### TASK DIRECTIONS
Repeat exactly the lines from the first line of the records through the line containing "[Facebook Social Media Link] (680, 1726)", and nothing more.

### GIVEN DATA
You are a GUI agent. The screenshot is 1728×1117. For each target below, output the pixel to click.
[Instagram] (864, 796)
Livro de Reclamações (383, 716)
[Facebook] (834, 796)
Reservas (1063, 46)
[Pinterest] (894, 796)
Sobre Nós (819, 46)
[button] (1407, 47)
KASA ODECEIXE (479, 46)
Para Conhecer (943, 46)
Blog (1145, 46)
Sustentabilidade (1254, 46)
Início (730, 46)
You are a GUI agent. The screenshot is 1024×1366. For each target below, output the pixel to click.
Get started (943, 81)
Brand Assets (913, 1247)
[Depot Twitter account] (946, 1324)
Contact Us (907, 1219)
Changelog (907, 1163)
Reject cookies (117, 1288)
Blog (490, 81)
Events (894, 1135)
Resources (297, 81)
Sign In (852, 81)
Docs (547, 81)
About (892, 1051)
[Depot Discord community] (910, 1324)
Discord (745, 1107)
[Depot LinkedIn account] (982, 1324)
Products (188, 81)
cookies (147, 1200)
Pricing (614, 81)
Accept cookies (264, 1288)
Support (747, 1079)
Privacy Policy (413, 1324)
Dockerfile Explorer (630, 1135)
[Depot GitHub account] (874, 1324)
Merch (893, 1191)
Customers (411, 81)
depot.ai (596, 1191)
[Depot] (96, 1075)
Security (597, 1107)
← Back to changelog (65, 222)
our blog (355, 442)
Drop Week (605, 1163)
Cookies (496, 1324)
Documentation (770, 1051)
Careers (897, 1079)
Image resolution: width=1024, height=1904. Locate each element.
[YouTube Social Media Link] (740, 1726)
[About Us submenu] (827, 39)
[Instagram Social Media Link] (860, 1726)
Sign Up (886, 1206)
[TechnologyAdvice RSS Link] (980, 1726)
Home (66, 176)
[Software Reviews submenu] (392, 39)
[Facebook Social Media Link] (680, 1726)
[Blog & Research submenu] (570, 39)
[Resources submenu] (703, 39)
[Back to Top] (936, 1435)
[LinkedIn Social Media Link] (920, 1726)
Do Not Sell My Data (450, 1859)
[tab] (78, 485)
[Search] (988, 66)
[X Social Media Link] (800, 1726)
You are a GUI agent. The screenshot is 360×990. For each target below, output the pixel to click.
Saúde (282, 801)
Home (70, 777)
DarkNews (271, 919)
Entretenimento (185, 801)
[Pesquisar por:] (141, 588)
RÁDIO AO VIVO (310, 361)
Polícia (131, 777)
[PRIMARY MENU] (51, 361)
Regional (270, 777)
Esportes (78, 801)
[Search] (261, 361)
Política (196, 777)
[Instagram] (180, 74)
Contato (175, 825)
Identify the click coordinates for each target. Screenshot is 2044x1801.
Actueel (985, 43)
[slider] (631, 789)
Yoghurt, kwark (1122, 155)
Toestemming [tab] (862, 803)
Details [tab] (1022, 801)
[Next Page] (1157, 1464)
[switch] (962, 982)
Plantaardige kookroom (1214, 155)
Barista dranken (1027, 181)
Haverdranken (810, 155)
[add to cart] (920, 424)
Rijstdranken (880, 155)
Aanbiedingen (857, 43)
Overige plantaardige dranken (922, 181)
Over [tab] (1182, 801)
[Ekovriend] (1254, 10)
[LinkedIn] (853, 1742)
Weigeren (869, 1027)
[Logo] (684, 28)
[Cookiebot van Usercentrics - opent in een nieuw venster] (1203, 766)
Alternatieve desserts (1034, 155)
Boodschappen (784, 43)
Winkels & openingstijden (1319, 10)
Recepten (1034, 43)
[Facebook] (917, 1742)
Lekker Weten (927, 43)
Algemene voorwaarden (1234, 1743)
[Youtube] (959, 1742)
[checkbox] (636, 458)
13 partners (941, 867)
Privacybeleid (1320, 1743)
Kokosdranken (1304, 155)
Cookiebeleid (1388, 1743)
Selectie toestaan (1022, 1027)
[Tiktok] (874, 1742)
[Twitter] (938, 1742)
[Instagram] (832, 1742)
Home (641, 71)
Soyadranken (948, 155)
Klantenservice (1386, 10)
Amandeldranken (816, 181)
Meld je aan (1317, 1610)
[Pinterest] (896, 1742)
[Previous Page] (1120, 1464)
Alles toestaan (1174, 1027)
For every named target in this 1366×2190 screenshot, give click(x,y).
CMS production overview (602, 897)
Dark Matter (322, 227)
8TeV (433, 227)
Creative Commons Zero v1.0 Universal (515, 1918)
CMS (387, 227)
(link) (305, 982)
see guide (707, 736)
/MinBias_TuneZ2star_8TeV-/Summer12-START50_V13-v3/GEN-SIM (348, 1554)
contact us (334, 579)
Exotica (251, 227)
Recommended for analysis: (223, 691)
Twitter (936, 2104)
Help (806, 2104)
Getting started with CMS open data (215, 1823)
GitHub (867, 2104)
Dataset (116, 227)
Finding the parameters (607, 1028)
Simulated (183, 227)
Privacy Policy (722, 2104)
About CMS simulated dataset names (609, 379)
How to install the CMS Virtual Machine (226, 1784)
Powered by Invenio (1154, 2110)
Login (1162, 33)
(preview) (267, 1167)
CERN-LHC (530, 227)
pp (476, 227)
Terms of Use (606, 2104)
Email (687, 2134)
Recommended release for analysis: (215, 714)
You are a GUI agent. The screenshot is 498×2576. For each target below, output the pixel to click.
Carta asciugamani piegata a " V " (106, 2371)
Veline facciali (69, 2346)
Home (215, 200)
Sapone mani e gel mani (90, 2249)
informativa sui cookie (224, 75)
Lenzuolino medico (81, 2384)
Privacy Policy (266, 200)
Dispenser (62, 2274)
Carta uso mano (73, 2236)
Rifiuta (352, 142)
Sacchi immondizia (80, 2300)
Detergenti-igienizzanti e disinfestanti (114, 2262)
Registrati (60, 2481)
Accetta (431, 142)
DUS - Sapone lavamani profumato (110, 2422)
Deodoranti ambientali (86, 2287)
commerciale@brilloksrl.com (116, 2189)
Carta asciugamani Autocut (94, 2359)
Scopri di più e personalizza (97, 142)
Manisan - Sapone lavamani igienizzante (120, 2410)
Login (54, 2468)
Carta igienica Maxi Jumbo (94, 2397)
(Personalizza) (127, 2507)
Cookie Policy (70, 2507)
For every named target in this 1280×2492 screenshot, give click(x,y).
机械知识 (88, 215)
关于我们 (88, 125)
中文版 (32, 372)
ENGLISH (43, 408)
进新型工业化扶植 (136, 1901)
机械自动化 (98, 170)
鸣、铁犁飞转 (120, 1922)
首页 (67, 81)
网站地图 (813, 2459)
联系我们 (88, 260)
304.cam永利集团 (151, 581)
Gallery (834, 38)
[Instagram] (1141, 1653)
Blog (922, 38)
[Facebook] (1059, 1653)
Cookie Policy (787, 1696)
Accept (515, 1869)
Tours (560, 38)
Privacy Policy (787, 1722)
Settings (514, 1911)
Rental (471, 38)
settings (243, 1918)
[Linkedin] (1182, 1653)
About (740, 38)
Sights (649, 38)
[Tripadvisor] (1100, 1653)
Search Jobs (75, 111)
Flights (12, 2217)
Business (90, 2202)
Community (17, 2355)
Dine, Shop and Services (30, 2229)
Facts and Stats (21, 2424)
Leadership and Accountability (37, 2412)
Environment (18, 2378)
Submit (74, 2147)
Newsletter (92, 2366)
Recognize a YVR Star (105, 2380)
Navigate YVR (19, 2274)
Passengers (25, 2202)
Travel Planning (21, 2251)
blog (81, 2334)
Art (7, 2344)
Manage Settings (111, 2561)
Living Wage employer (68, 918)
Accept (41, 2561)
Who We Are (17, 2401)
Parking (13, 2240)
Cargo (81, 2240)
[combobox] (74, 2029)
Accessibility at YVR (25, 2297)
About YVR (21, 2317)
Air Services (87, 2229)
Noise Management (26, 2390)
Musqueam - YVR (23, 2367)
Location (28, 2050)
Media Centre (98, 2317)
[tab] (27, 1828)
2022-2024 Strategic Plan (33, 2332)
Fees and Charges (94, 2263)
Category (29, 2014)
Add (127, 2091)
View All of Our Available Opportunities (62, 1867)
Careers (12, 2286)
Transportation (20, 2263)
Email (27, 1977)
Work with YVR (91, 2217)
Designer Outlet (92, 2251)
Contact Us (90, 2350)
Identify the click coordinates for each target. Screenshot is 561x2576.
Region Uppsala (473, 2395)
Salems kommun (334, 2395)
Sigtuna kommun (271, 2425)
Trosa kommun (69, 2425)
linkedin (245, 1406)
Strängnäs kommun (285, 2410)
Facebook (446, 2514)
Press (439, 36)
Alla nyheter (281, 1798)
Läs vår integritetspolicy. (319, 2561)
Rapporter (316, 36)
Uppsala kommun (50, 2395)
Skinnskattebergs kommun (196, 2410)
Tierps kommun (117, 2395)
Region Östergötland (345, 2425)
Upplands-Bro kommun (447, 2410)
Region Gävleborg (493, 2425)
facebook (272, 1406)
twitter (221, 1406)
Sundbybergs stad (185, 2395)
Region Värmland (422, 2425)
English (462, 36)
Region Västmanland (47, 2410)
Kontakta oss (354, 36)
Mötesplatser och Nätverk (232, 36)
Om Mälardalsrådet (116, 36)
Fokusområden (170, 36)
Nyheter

### WRITTEN RESPONSE
You are a GUI agent. The screenshot is 1728×1117. For each target below, output the pixel to click.
[Instagram] (864, 796)
Livro de Reclamações (383, 716)
[Facebook] (834, 796)
Reservas (1063, 46)
[Pinterest] (894, 796)
Sobre Nós (819, 46)
[button] (1407, 47)
KASA ODECEIXE (479, 46)
Para Conhecer (943, 46)
Blog (1145, 46)
Sustentabilidade (1254, 46)
Início (730, 46)
You are a GUI agent. The screenshot is 1024×1366. For each target below, output the pixel to click.
Get started (943, 81)
Brand Assets (913, 1247)
[Depot Twitter account] (946, 1324)
Contact Us (907, 1219)
Changelog (907, 1163)
Reject cookies (117, 1288)
Blog (490, 81)
Events (894, 1135)
Resources (297, 81)
Sign In (852, 81)
Docs (547, 81)
About (892, 1051)
[Depot Discord community] (910, 1324)
Discord (745, 1107)
[Depot LinkedIn account] (982, 1324)
Products (188, 81)
cookies (147, 1200)
Pricing (614, 81)
Accept cookies (264, 1288)
Support (747, 1079)
Privacy Policy (413, 1324)
Dockerfile Explorer (630, 1135)
[Depot GitHub account] (874, 1324)
Merch (893, 1191)
Customers (411, 81)
depot.ai (596, 1191)
[Depot] (96, 1075)
Security (597, 1107)
← Back to changelog (65, 222)
our blog (355, 442)
Drop Week (605, 1163)
Cookies (496, 1324)
Documentation (770, 1051)
Careers (897, 1079)
Image resolution: width=1024, height=1904. Locate each element.
[YouTube Social Media Link] (740, 1726)
[About Us submenu] (827, 39)
[Instagram Social Media Link] (860, 1726)
Sign Up (886, 1206)
[TechnologyAdvice RSS Link] (980, 1726)
Home (66, 176)
[Software Reviews submenu] (392, 39)
[Facebook Social Media Link] (680, 1726)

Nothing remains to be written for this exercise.